4 - Le contrôle des autorisations de licenciement par les cours administratives d'appel au mois de juillet 2023
Si, en matière d'autorisation de licenciement des salariés protégés, on met habituellement en lumière les décisions du Conseil d'État, il est intéressant de se pencher sur les arrêts des cours administratives d'appel. Une sélection de décisions rendues en seconde instance au mois de juillet permet de rappeler quelques principes essentiels.
CAA Douai, 4 juillet 2023, n° 22DA01676 ; CAA Paris 5 juillet 2023, n° 22PA03125 ; CAA Paris 5 juillet 2023, n° 22PA05563 ; CAA Lyon 6 juillet 2023, n° 22LY03231 ; CAA Lyon 6 juillet 2023, n° 22LY03678 ; CAA Toulouse 11 juillet 2023, n° 21TL20971 ; CAA Versailles 18 juillet 2023, n° 22VE02335
L'essentiel
L'employeur qui consacre un mois à rechercher des possibilités de reclassement au sein des filiales pour un salarié protégé déclaré inapte satisfait à ses obligations. / 4-1 à 4-4
Une salariée protégée ne peut pas reprocher à l'employeur de n'avoir pas recherché les postes disponibles au sein des magasins franchisés. / 4-5 et 4-6
Si, à la suite d'une perte de marché, le travail d'un salarié se trouve réparti entre deux employeurs, l'inspecteur doit respecter cette répartition lorsqu'il est appelé à autoriser le transfert du contrat. / 4-7 à 4-9
Un salarié qui se retranche derrière ses mandats pour dénier à l'employeur tout contrôle sur son activité peut être licencié pour insubordination. / 4-10 et 4-11
Le fait d'effectuer des études pour une société tierce caractérise une violation de l'obligation contractuelle d'exclusivité. / 4-12 à 4-14
Inaptitude et obligation de reclassement
Rappel des dispositions relatives à l'obligation de reclassement
L'employeur a l'obligation de chercher à reclasser tout salarié déclaré inapte, sauf dispense expresse du médecin du travail (voir « Congés payés et arrêts de travail », RF 1146, § 5222). Le salarié protégé ne fait naturellement pas exception.
Si le reclassement s'avère impossible, l'employeur doit solliciter l'inspection du travail, afin que celle-ci l'autorise à licencier le salarié pour inaptitude et impossibilité de reclassement. Il incombe alors au médecin du travail de s'assurer que l'employeur a sérieusement et loyalement exécuté son obligation de reclassement.

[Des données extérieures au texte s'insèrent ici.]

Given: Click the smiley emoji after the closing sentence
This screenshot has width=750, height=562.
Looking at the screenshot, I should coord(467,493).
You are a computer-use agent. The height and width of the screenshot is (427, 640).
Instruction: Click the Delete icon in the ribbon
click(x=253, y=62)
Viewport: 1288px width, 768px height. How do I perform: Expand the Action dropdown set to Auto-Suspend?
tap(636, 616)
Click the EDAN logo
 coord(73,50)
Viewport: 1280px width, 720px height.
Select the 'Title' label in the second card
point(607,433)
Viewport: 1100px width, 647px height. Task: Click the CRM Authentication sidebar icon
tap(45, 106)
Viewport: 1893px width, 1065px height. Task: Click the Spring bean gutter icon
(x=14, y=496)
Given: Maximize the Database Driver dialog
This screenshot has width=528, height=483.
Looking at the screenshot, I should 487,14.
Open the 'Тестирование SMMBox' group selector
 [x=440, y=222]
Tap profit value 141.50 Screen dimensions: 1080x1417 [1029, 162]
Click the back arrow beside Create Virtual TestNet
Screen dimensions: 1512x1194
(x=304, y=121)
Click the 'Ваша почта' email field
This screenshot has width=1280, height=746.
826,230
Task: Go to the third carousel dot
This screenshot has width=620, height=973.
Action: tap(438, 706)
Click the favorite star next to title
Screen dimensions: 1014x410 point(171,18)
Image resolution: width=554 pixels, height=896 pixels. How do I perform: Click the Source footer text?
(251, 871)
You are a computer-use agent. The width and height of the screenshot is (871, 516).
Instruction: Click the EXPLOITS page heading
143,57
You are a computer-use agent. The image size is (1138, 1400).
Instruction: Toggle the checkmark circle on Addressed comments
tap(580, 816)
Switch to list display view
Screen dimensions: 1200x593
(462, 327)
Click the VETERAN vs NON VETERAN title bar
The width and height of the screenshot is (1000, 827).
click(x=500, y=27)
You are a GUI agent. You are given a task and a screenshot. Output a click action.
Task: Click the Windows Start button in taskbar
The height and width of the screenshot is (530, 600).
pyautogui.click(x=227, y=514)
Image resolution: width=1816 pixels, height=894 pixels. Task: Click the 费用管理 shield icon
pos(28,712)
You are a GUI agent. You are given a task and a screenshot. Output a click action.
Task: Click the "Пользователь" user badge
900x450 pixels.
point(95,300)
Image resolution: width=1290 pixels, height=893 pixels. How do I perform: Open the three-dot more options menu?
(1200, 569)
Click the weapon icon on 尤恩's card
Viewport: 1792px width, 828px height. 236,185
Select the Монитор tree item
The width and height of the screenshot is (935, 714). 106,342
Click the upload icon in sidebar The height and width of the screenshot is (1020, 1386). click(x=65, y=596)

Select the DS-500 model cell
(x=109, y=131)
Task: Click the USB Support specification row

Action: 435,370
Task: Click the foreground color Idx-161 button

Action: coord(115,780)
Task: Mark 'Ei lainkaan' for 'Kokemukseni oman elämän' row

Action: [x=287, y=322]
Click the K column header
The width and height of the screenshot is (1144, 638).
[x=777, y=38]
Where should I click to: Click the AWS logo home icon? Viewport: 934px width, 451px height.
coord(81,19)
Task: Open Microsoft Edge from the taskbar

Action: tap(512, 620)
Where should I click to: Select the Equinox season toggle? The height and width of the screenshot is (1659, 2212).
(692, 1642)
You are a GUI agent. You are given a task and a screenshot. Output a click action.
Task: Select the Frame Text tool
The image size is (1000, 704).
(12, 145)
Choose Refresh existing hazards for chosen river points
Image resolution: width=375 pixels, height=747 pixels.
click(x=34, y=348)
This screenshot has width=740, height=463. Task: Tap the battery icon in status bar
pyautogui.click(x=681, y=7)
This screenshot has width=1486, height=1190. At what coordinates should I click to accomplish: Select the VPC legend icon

Naturellement, il vérifie par ailleurs que le licenciement ne présente aucun lien avec le mandat (guide DGT, septembre 2019, fiche 9).
Exemple de procédure de reclassement validée par l'administration
Un chauffeur de car est licencié pour inaptitude et impossibilité de reclassement après que l'employeur a sollicité une dizaine de RRH du groupe
En arrêt de travail pour maladie professionnelle depuis environ 2 ans et demi, un conducteur d'autocar, par ailleurs délégué syndical, défenseur syndical et conseiller prud'hommes, avait finalement été déclaré inapte à son poste par le médecin du travail, avec des prescriptions limitant significativement les possibilités de reclassement : pas de position assise plus d'une heure, pas de manutention de charges de plus de 3 kg, etc.
La société ayant constaté l'absence de poste répondant à ces prescriptions et qu'aurait été susceptible d'occuper le salarié, elle avait sollicité les filiales du groupe de transport public de voyageurs auquel elle appartenait (« plusieurs dizaines de responsables de ressources humaines » selon l'arrêt). La société s'était également tournée vers la Fédération nationale des transports de voyageurs.
Dans les deux cas, ces démarches n'avaient rien donné. Après avoir relancé les filiales qui ne lui avaient pas donné de réponse, constatant l'absence de postes susceptibles de convenir au salarié, l'employeur avait donc sollicité, et obtenu, l'autorisation de licencier l'intéressé pour inaptitude et impossibilité de reclassement.
C'est en vain que le salarié a ensuite contesté cette autorisation de licenciement. Le tribunal administratif de Clermont-Ferrand a rejeté sa demande et la cour administrative d'appel de Lyon confirme aujourd'hui ce jugement (CAA Lyon 6 juillet 2023, n° 22LY03231).
Deux points étaient mis en avant par le salarié.
Une recherche de reclassement rapide, mais pas bâclée
Le salarié estimait que le processus de reclassement avait été bâclé. En effet, le médecin du travail avait constaté l'inaptitude le 22 mars 2019 et l'employeur avait aussitôt engagé les recherches de reclassement en sollicitant les filiales et en leur laissant jusqu'au 23 avril 2019 pour répondre.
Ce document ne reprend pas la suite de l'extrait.